» GOAL OF THE EXERCISE: Whenever a line of the listing contains "will", it counts; give the total number of such lines and nothing more.

» RECORDS:
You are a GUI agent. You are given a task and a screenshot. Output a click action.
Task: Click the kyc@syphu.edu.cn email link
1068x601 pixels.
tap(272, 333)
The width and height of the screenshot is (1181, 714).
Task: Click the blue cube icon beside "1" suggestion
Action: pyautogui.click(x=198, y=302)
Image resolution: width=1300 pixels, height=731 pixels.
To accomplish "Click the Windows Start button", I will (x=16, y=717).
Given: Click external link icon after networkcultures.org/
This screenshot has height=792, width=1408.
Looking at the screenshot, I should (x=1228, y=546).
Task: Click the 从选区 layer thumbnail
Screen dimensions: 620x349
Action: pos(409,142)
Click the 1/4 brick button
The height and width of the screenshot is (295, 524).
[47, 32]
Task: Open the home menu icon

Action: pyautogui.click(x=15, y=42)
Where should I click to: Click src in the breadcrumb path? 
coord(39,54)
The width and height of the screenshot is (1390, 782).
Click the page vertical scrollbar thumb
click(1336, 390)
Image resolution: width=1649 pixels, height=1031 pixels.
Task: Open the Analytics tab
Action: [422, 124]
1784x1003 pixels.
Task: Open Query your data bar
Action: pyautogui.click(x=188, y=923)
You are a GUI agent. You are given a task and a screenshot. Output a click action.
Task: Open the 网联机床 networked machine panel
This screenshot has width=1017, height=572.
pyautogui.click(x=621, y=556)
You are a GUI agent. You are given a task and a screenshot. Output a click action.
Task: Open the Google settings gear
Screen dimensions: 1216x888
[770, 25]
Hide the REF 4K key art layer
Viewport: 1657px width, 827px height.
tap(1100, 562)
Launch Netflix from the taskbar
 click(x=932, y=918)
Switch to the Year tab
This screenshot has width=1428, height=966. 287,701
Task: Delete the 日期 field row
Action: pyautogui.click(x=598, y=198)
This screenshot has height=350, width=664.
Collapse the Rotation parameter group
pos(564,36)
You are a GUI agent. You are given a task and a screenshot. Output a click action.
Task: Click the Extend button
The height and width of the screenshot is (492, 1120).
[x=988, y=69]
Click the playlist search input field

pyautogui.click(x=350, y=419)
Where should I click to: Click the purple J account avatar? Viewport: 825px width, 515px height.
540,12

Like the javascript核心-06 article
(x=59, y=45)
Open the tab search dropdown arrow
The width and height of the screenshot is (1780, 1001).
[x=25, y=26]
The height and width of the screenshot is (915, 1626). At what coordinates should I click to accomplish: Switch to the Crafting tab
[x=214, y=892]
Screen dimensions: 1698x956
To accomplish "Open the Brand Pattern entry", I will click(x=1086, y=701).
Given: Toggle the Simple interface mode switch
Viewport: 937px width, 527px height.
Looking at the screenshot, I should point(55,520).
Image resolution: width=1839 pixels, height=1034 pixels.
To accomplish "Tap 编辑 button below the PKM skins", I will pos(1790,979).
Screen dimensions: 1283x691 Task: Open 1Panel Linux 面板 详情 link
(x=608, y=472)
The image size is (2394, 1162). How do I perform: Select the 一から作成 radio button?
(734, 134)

» SOLUTION BELOW: 3